In [1]:
import pandas as pd
import numpy as np
import sktime
import seaborn as snsc
import matplotlib.pyplot as plt
from convertcsv.import_preprocess_v4 import readcsvs
from sklearn.model_selection import train_test_split
from sklearn.pipeline import Pipeline
from sklearn.preprocessing import StandardScaler
from sklearn.preprocessing import MinMaxScaler
from sktime.transformations.panel.rocket import Rocket
from sktime.transformations.panel.rocket import MiniRocketMultivariate
from sktime.classification.kernel_based import RocketClassifier
from sklearn.linear_model import RidgeClassifierCV
from sklearn.impute import KNNImputer
from convertcsv.get_all_metrics_with_tags import get_all_metrics_with_tags
from visualization import graphs
from sklearn.metrics import mean_squared_error
from sklearn.metrics import r2_score
from sktime.datatypes import convert_to
from sktime.datatypes import MTYPE_REGISTER
from collections import Counter
from sktime.classification.interval_based import TimeSeriesForestClassifier
from sktime.classification.compose import ClassifierPipeline
from storage.retrieve_csv import retrieve_csv
from storage.store_csv import store_csv

In [9]:
X, y = retrieve_csv("scaled_and_trimmed")
variances = pd.read_json("./storage/sorted_variance.json",orient="index")
variances.size

32

In [3]:
class Try_Classifiers:
    #Goal: run the various classifiers. Do Normalization/standarization outside of this function.
    #Then in here, only classifiers should be needed. All classifiers implement fit and fit_transform as well as fit_predict.
    #If there are multiple classes that passed in, make the pipeline fit_transform -> fit_predict. Otherwise just fit_predict.
    
    def __init__(self, X_train:pd.DataFrame, y_train=None, X_test=None, y_test=None):
        self.formats = [self.format_dflist, self.format_multiindex, self.format_multiindex_manual, self.format_multiindex_dflist]
        self.X_train_cols = X_train.columns
        self.X_train_index = X_train.index
        self.X_train = X_train
        if y_train is not None:
            self.y_train = y_train
        if X_test is not None:
            self.X_test = X_test
        if y_test is not None:
            self.y_test = y_test


    def _try_function_with_formats(self, class_function, X, y=None):
        latestexception:Exception
        try:
            result = None
            if y is not None:
                result = class_function(X, y)
            else:
                result = class_function(X)
            return result, True
        except Exception as e:    
            latestexception = e      
            for fmt in self.formats:
                try:
                    formatted_X = fmt(X)
                    result = None
                    if y is not None: 
                        result = class_function(formatted_X, y)
                    else:
                        result = class_function(formatted_X)
                    return result, True
                except Exception as e:
                    latestexception = e
                    continue
            print(latestexception)
            return None, False
    
    def format_dflist(self, input):
        return convert_to(input, to_type="df-list")

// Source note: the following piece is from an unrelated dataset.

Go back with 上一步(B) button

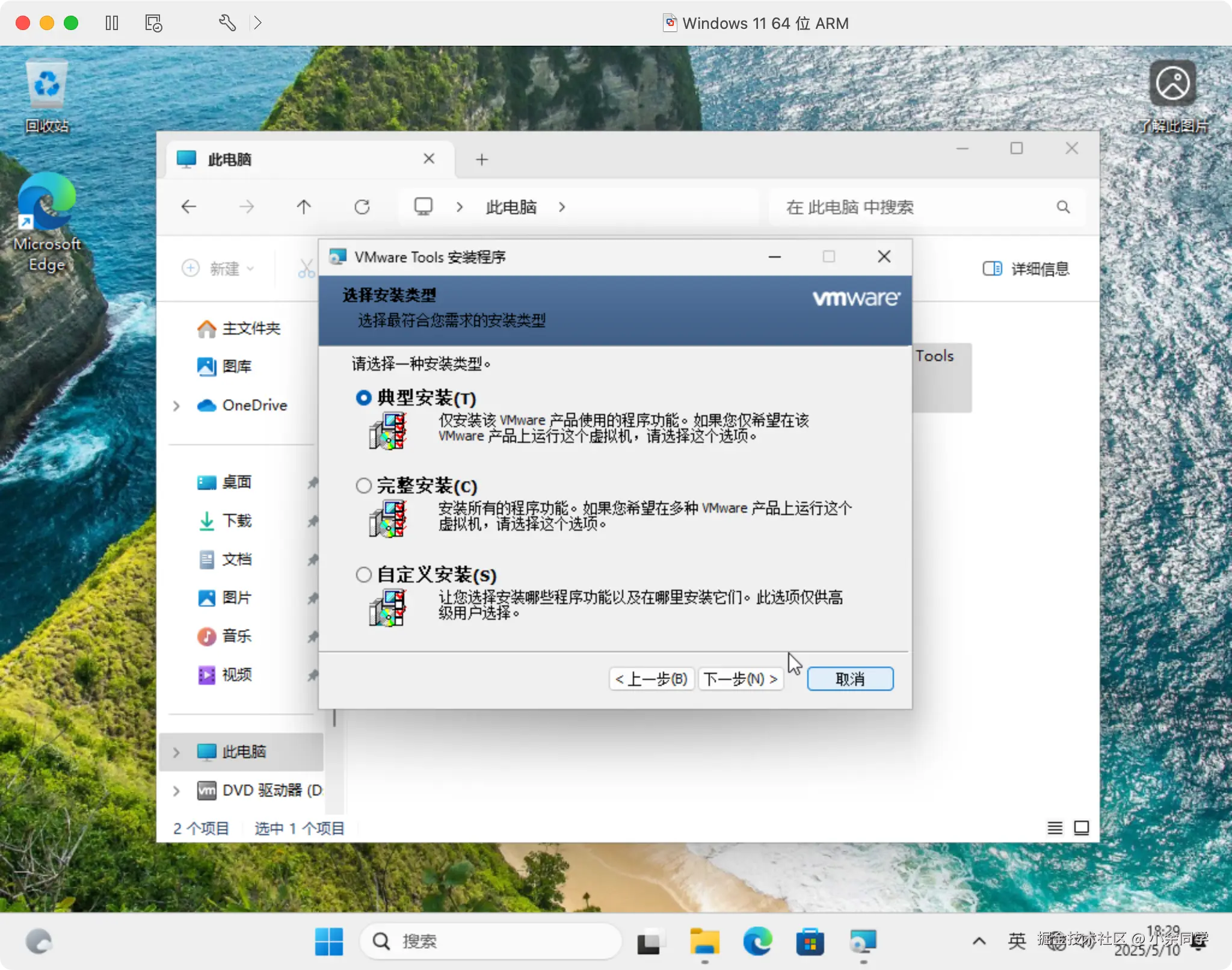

    def format_multiindex(self, input):
        return convert_to(input, to_type="pd-multiindex")

    def format_multiindex_manual(self, input):
        return pd.DataFrame(input, columns=self.X_train_cols, index=self.X_train_index)
    
    def format_multiindex_dflist(self, input):
        return convert_to(pd.DataFrame(input, columns=self.X_train_cols, index=self.X_train_index), to_type="df-list")

    def run_fit_predict_single(self, class_to_use):
        
        result, completed = self._try_function_with_formats(class_to_use.fit,self.X_train, self.y_train)
        
        if not completed:
            return Exception("Couldn't fit")

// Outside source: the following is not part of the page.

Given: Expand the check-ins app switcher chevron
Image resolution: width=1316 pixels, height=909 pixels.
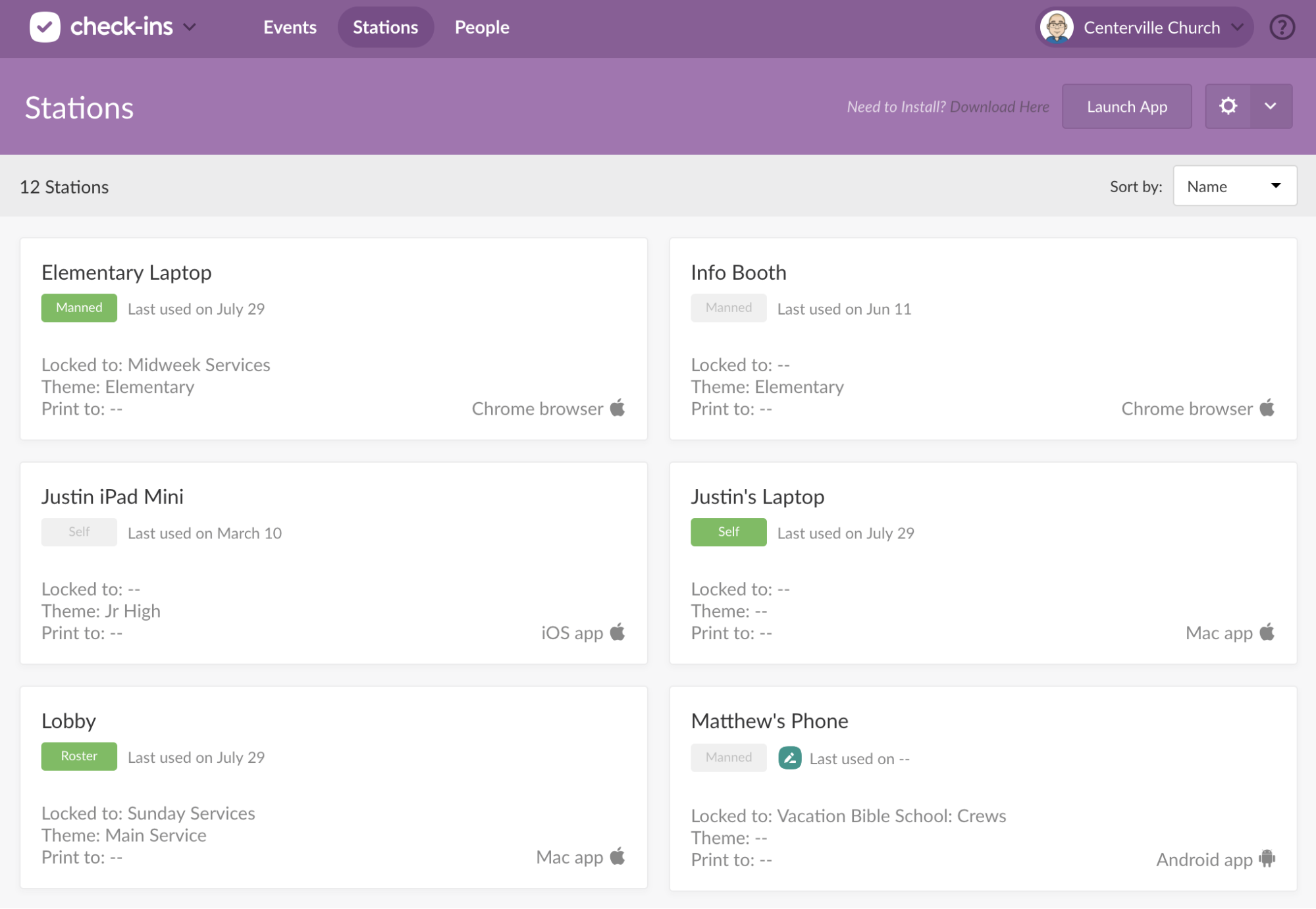Looking at the screenshot, I should [190, 27].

        if hasattr(class_to_use, 'score'):
            score, completed = self._try_function_with_formats(class_to_use.predict, self.X_test, self.y_test)
        else:
            prediction, completed = self._try_function_with_formats(class_to_use.predict, self.X_test)
            score = np.mean(prediction == y_test)
            
        
        if not completed:
            return Exception("Something went wrong")

#It runs the local fit function before sending it to the loop that catches exceptions
#The way to fix this is make sure that the fit and predict functions happen inside the loop. It has to handle multiple inputs or just one


In [4]:
def calculate_variance(df:pd.DataFrame) ->pd.Series:
    #The coefficient of variation
    cv = df.std() / df.mean()
    return cv.round(10).sort_values(ascending=False)

In [6]:
def select_by_variance(df:pd.DataFrame, amount:int):
    variances:pd.Series = calculate_variance(df)
    selection = variances.iloc[0:amount]
    return selection.index
best_features = select_by_variance(X, 5)
X = X[best_features]
best_features

Index(['go_memstats_heap_idle_bytes&catalogue:80&catalogue',
       'go_memstats_mspan_inuse_bytes&catalogue:80&catalogue',
       'go_memstats_alloc_bytes&catalogue:80&catalogue',
       'go_memstats_heap_alloc_bytes&catalogue:80&catalogue',
       'go_memstats_stack_sys_bytes&user:80&user'],
      dtype='object')